About the Presentation

From the Trenches: Automated Testing of Large Language Models

The adoption of generative AI and large language models is a must-have in many enterprises to stay ahead of the competition. Even the small startup I work for is no exception. In this presentation, I would like to share my journey about the testing strategy and implementation that helped us to create sustainable and scalable automated tests that suit our needs. While our implementation of using and testing LLMs is specific to our context, the purpose of using LLMs is not: to significantly lower the barrier for end-users to understand and take action on the data that our application surfaces.

 

The presentation will break down the journey into these sections:

* Exploration and Effective Collaboration with all stakeholders: our product managers, engineering decision-makers, and engineers were all learning the ways of large language models together. Effectively sharing findings and learnings was critical to speed up this learning process in our geographically distributed team. Attendees will see the process broken down with screenshots of the tooling.

* Implementation challenges: our team quickly learned that the preferred backend language was unsuitable for the rapid, iterative work that involved almost the entire team. Switching to Python for LLM-related tasks helped us not just to collaborate but to take advantage of the large expanse of libraries supporting data science, generative AI work, and automated testing.

* Defining the appropriate scope and level of automated testing: we quickly learned that the output from LLM can vary from one run to another when using a 3rd-party service. Traditional assertions are not appropriate in this context. Instead, the test implementation honed in on the critical properties of LLM output – using specific terms, for example, and other characteristics such as the length of the responses. In the presentation, I will also show that confirming the absence of particular properties was also critical in our context.

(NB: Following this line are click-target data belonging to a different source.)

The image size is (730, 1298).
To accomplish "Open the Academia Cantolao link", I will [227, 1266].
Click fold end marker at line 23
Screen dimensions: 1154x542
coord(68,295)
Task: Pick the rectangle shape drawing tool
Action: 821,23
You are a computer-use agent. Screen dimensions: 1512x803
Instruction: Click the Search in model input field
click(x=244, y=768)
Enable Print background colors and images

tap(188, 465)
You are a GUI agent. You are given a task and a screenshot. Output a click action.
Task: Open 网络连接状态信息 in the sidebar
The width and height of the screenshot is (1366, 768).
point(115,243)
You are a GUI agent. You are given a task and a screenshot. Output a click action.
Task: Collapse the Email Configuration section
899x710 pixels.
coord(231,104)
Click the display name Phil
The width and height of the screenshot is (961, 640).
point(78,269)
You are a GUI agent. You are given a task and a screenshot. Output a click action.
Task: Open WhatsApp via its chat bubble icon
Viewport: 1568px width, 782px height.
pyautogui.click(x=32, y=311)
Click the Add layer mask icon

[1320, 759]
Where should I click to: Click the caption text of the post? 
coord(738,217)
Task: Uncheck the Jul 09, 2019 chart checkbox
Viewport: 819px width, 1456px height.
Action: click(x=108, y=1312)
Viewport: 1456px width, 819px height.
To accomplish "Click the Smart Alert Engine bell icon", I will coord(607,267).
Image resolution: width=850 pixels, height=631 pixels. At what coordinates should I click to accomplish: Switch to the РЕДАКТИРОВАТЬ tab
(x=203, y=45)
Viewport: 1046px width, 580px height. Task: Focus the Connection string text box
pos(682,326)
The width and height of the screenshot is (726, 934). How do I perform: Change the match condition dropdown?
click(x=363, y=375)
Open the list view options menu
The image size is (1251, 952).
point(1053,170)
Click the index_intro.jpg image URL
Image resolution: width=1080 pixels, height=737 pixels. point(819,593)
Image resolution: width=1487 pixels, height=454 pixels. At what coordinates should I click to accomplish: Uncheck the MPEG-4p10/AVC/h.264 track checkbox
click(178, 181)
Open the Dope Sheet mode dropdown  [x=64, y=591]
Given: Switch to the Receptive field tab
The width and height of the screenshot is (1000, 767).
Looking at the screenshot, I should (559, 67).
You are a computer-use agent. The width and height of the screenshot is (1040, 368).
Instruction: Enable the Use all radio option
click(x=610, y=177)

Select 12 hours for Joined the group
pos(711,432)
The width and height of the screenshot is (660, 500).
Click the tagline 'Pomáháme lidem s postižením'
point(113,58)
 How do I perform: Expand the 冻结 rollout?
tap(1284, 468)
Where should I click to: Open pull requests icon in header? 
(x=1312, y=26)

* Benefits of automated testing: with the right breadth and depth of automated testing in place, we found that regression testing when experimenting with new LLM parameters – such as temperature – or trying new models, or providers built confidence that regressions will be less likely. Attendees will see code excerpts from the implementation.

* Leveraging data from production: a critical quality attribute for understanding how the application behaves in a production context is observability. Understanding how prompts, and prompting changes, combined with customer data affected the output of LLMs provided was key for us to validate our assumptions and alter the scope, and coverage of automated tests. Screenshots using metrics, traces, and structured logs will show this process in detail.